→ Exercise brief
Please rewrite the entries below, replacing "Leviticus" with "Vayikra" wherever it appears and leaving everything else unchanged.

+++ Input

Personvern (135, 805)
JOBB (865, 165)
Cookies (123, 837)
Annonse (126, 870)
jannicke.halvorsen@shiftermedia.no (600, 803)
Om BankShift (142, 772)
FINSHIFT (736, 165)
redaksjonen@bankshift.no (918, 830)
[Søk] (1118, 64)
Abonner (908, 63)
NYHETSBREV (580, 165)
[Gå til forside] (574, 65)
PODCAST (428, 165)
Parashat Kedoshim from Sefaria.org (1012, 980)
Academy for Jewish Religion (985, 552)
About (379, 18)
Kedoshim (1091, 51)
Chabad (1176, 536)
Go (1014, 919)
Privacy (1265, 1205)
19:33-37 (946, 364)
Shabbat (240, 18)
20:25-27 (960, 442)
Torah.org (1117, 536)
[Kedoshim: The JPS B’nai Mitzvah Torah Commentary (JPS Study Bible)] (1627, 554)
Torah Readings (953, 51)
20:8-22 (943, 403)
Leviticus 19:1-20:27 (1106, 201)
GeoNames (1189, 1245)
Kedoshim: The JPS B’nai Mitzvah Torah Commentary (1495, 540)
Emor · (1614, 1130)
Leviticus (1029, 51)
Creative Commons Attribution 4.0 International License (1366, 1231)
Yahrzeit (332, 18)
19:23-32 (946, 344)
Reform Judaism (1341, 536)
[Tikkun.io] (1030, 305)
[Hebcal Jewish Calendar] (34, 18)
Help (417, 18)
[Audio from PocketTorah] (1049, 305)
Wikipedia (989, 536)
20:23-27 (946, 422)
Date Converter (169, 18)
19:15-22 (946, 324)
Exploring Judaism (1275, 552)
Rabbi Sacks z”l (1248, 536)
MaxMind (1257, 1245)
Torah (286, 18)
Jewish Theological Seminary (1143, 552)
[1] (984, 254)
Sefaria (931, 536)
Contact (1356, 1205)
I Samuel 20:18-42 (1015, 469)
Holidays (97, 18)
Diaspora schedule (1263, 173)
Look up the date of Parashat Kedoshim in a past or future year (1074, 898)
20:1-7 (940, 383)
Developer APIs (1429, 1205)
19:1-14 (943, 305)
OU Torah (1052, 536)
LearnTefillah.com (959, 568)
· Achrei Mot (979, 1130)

++++++

→ Output of the exercise
Personvern (135, 805)
JOBB (865, 165)
Cookies (123, 837)
Annonse (126, 870)
jannicke.halvorsen@shiftermedia.no (600, 803)
Om BankShift (142, 772)
FINSHIFT (736, 165)
redaksjonen@bankshift.no (918, 830)
[Søk] (1118, 64)
Abonner (908, 63)
NYHETSBREV (580, 165)
[Gå til forside] (574, 65)
PODCAST (428, 165)
Parashat Kedoshim from Sefaria.org (1012, 980)
Academy for Jewish Religion (985, 552)
About (379, 18)
Kedoshim (1091, 51)
Chabad (1176, 536)
Go (1014, 919)
Privacy (1265, 1205)
19:33-37 (946, 364)
Shabbat (240, 18)
20:25-27 (960, 442)
Torah.org (1117, 536)
[Kedoshim: The JPS B’nai Mitzvah Torah Commentary (JPS Study Bible)] (1627, 554)
Torah Readings (953, 51)
20:8-22 (943, 403)
Vayikra 19:1-20:27 (1106, 201)
GeoNames (1189, 1245)
Kedoshim: The JPS B’nai Mitzvah Torah Commentary (1495, 540)
Emor · (1614, 1130)
Vayikra (1029, 51)
Creative Commons Attribution 4.0 International License (1366, 1231)
Yahrzeit (332, 18)
19:23-32 (946, 344)
Reform Judaism (1341, 536)
[Tikkun.io] (1030, 305)
[Hebcal Jewish Calendar] (34, 18)
Help (417, 18)
[Audio from PocketTorah] (1049, 305)
Wikipedia (989, 536)
20:23-27 (946, 422)
Date Converter (169, 18)
19:15-22 (946, 324)
Exploring Judaism (1275, 552)
Rabbi Sacks z”l (1248, 536)
MaxMind (1257, 1245)
Torah (286, 18)
Jewish Theological Seminary (1143, 552)
[1] (984, 254)
Sefaria (931, 536)
Contact (1356, 1205)
I Samuel 20:18-42 (1015, 469)
Holidays (97, 18)
Diaspora schedule (1263, 173)
Look up the date of Parashat Kedoshim in a past or future year (1074, 898)
20:1-7 (940, 383)
Developer APIs (1429, 1205)
19:1-14 (943, 305)
OU Torah (1052, 536)
LearnTefillah.com (959, 568)
· Achrei Mot (979, 1130)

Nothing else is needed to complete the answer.